On Wed, Jun 3, 2020 at 5:50 AM Daniel Stone <daniel at fooishbar.org> wrote:

> Hi Alex,
>
> On Mon, 1 Jun 2020 at 15:25, Alex Deucher <alexdeucher at gmail.com> wrote:
> > On Fri, May 29, 2020 at 11:03 AM Daniel Stone <daniel at fooishbar.org>
> wrote:
> > > What Weston _does_ know, however, is that display controller can work
> > > with modifier set A, and the GPU can work with modifier set B, and if
> > > the client can pick something from modifier set A, then there is a
> > > much greater probability that Weston can leave the GPU alone so it can
> > > be entirely used by the client. It also knows that if the surface
> > > can't be directly scanned out for whatever reason, then there's no
> > > point in the client optimising for direct scanout, and it can tell the
> > > client to select based on optimality purely for the GPU.
> >
> > Just so I understand this correctly, the main reason for this is to
> > deal with display hardware and render hardware from different vendors
> > which may or may not support any common formats other than linear.
>
> It handles pretty much everything other than a single-context,
> single-GPU, single-device, tunnel.
>
> When sharing between subsystems and device categories, it lets us talk
> about capabilities in a more global way. For example, GBM lets you
> talk about 'scanout' and 'texture' and 'render', but what about media
> codecs? We could add the concept of decode/encode to something like
> GBM, and all the protocols like Wayland/X11 as well, then hope it
> actually works, but ...
>
> When sharing between heterogeneous vendors, it lets us talk about
> capabilities in a neutral way. For example, if you look at most modern
> Arm SoCs, your GPU, display controller, and media codec, will very
> likely all be from three totally different vendors. A GPU like
> Mali-T8xx can be shipped in tens of different vendor SoCs in several
> different revisions each. Just saying 'scanout' is totally meaningless
> for the Panfrost driver. Putting awareness for every different KMS
> platform and every different codec down into the Mesa driver is a
> synchronisation nightmare, and all those drivers would also need
> specific awareness about the Mesa driver. So modifiers allow us to
> explicitly describe that we want a particular revision of Arm
> Framebuffer Compression, and all the components can understand that
> without having to be specifically aware of 15 different KMS drivers.
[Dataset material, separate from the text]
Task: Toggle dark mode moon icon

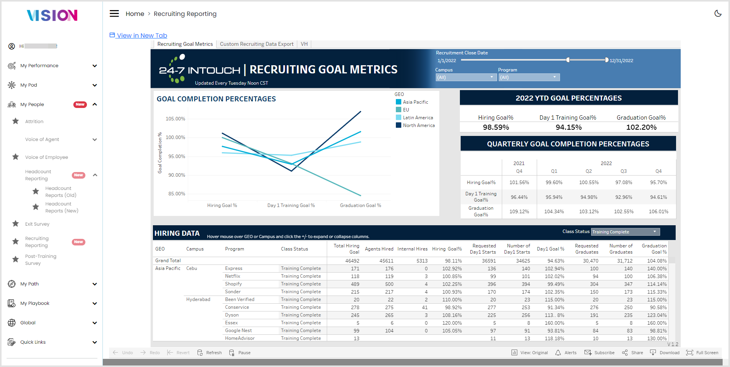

> But even if you have the same vendor ...
>
> When sharing between multiple devices of the same class from the same
> vendor, it lets us surface and transit that information in a generic
> way, without AMD having to figure out ways to tunnel back-channel
> information between different instances of drivers potentially
> targeting different revisions. The alternatives seem to be deeply
> pessimal hacks, and we think we can do better. And when we get
> pessimal ...
>
> In every case, modifiers are about surfacing and sharing information.
> One of the reasons Collabora have been putting so much time and energy
> into this work is exactly _because_ solving those problems on a
> case-by-case basis was a pretty lucrative source of revenue for us.
> Debugging these kinds of issues before has usually involved specific
> driver knowledge, hacking into the driver to insert your own tracing,
> etc.
>
> If you (as someone who's trying to use a device optimally) are
> fortunate enough that you can get the attention of a vendor and have
> them solve the problem for you, then that's lucky for everyone apart
> from the AMD engineers who have to go solve it. If you're not, and you
> can't figure it out yourself, then you have to go pay a consultancy.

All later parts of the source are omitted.